Looking forward to your comments, as always.

25 thoughts on “Redacted ecology faculty search (UPDATED)

  1. The people at my alma mater have clearly lost their minds. Perhaps the winning job candidate should just be selected at random. Absolutely no bias there. Just like the lottery…

    • I wouldn’t have put it so starkly; there’s no suggestion that anyone at Duke wants to go to the extreme of a lottery. But yes, they are prepared to give up a fair bit of information at the initial stage of the search. As I said in the post, I’m not convinced it’s worth it. That UConn tried something like this and then went back to the traditional approach also makes me suspect that this is an idea that sounds better in theory than it works in practice.

      For what it’s worth, there are those who would suggest going even further and redacting things like journal titles at the initial stages:

      https://twitter.com/EllenDeObaldia/status/783996975725309952

      I would definitely regard that as removing too much information, and forcing the initial stage of the search to rely too much on the remaining bits of information (basically, publication counts).

      • This procedure is complete nonsense. In order to rank applicants even in the first stages of the search I ,as a dutiful search committee member, must do the hard work of actually reading some of their papers. Either that, or I must already know some of the papers. In either case the publications ARE the basis for ranking.

      • I think this gets back to what’s meant by the “initial stage”. I don’t find that reading papers helps me until later stages:

        How North American ecology faculty position search committees work

        But people vary on this. Same for reference letters–some people (like me) only find them helpful after making a first cut, others like to look at them from the get go.

        So yes, an alternative approach to Duke’s is “give thorough consideration from the get-go to all the information about every applicant”. That’s the rationale behind the increasing use of score sheets (https://dynamicecology.wordpress.com/2015/09/24/guest-post-many-american-universities-use-score-sheets-to-rank-faculty-job-applicants/).

        It’s interesting to me that, in the name of “objectivity” and reducing “bias”, some universities are moving in the direction of obliging search committee members to consider all the information available for every applicant (via score sheets). And others are moving in the direction of “give search committee members as little information as possible about the applicants”. Like you, I prefer the first approach and am surprised anyone would prefer the second.

      • I would accept some training to help eliminate implicit bias [ your proposed ‘solution’], but I would never serve on a search committee that restricts my access to legit indicators of quality.

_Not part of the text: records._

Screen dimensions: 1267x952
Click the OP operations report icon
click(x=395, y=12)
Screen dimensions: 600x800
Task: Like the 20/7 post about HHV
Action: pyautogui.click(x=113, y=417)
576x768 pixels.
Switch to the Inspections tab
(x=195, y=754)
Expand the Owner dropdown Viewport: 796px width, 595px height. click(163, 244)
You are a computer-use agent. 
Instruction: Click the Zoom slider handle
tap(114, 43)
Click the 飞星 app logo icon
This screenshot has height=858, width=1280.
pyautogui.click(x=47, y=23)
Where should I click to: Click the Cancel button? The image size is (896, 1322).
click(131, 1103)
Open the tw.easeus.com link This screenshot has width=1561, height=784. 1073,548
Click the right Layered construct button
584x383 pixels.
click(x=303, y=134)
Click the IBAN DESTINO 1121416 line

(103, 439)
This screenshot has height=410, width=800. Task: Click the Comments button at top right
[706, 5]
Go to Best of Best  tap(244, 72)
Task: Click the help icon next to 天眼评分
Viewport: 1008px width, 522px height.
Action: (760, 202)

And while I might not read papers from every applicant at the early stages, judging quality based only on the journals & titles seems too much . And lets face it, it takes maybe 15 seconds to find the actual authors of any publication in a good journal; even the reference list of other pubs will do it. Heck , an applicant in any of the areas I have worked in with any scientific impact would appear in the reference list of OTHER papers I would know: what am expected to do…quit reading the literature?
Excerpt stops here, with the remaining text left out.